▶ _TO-DO LIST_:
a. Quote the Instacart advertising remarks word for word, starting at "You mentioned in-store" and ending at "best of off-line.".
b. Continue the Instacart advertising remarks from their final sentence.

▶ _SOURCE_:

Yes. As I mentioned, the last two years has been really a journey of rolling out more measurement capabilities, more optimization capabilities. And initially, we were really just focused on measuring ROAS, which is very strong. And in fact, during the quarter, we released more case studies like Toms, Bitchin Sauce showing strong ROAS, but we also rolled out measurement for sales list specifically.
And if you look on average or at our self-lift studies, where you see that advertising on Instacart gives you a 15% sales lift, which is really meaningful for brands. And so we're continuing to roll out sales lift measurement to more and more brands, more and more formats because that should be the ultimate measurement that they should look at to decide to invest and continue the trend of increased investment that you're seeing.
You mentioned in-store solution. We think that this is a longer-term debt for us, especially as part of deploying over the future of Caper Carts in-store. And we believe that it provides a really great opportunity to take all of the strength of online advertising and bring it to the store because Caper Carts have a screen on which you can do very measurable, very personalized, very dynamic advertising and really blend the best of online and the best of off-line.

▶ _RECORD LIST_:
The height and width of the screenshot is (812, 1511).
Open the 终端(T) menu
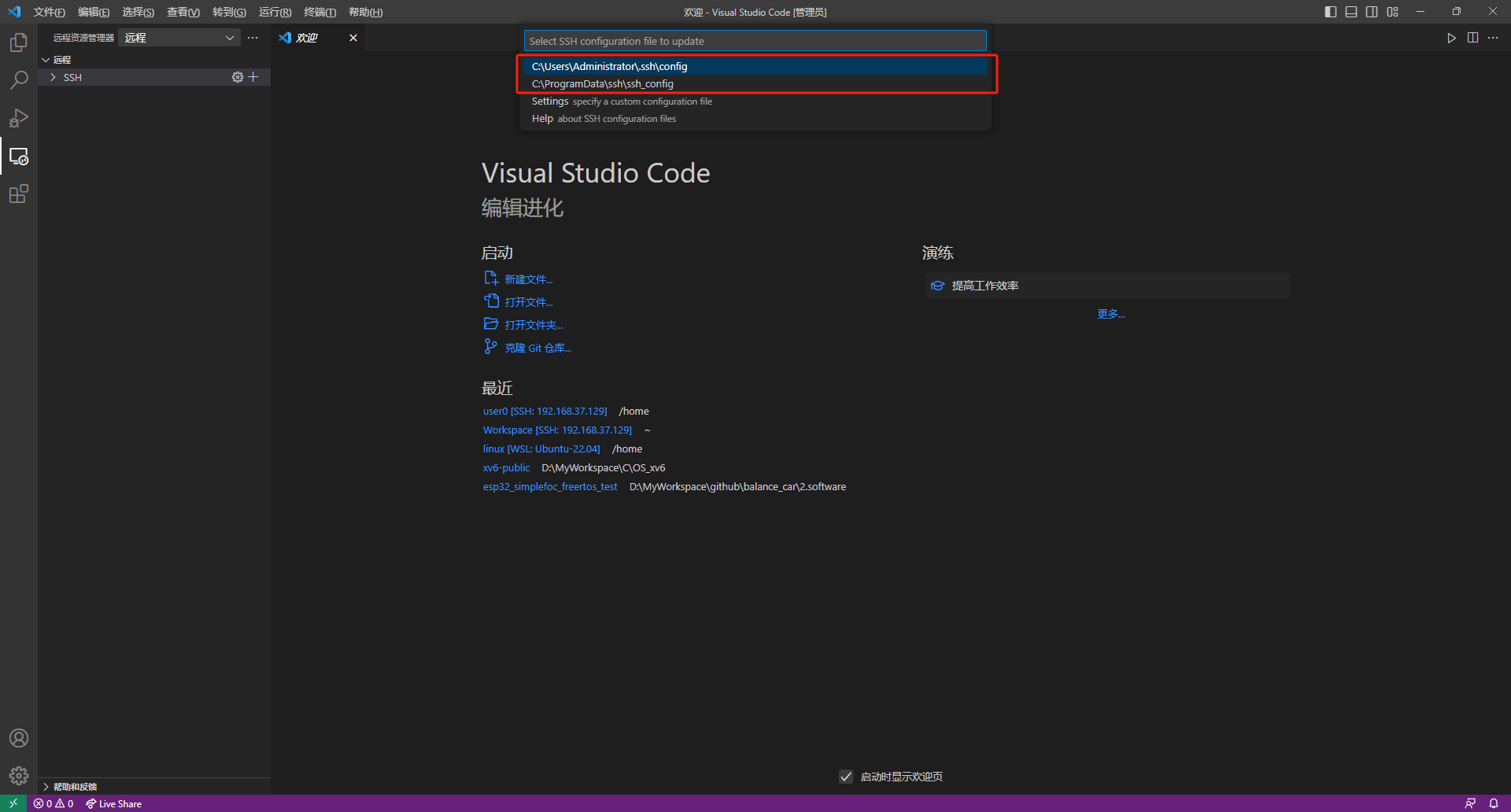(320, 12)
==
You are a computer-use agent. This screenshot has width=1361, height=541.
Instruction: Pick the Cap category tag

▶ _OUTPUTS IN ORDER_:
a.
You mentioned in-store solution. We think that this is a longer-term debt for us, especially as part of deploying over the future of Caper Carts in-store. And we believe that it provides a really great opportunity to take all of the strength of online advertising and bring it to the store because Caper Carts have a screen on which you can do very measurable, very personalized, very dynamic advertising and really blend the best of online and the best of off-line.

b.
Obviously, longer-term vision, but something we're excited about and our brand partners are very excited about as well.
Our next question comes from the line of Ron Josey from Citi.
I have two. Fidji, you spoke quite a bit about the technology integration with your partners. And in the letter, I think you talked about found, fill rates continues to improve. Just talk to us a little bit more about the integration and what's driving those found, fill rates improvement. Maybe that's not the integration with your partners, but more just better efficiencies within Instacart.
And then, Nick, I wanted to understand a little bit more. I think you mentioned a 40 bps sequential investment in customer incentives sequentially. Just talk to us about the results you're seeing on those incentives and perhaps just on incentive spend going forward.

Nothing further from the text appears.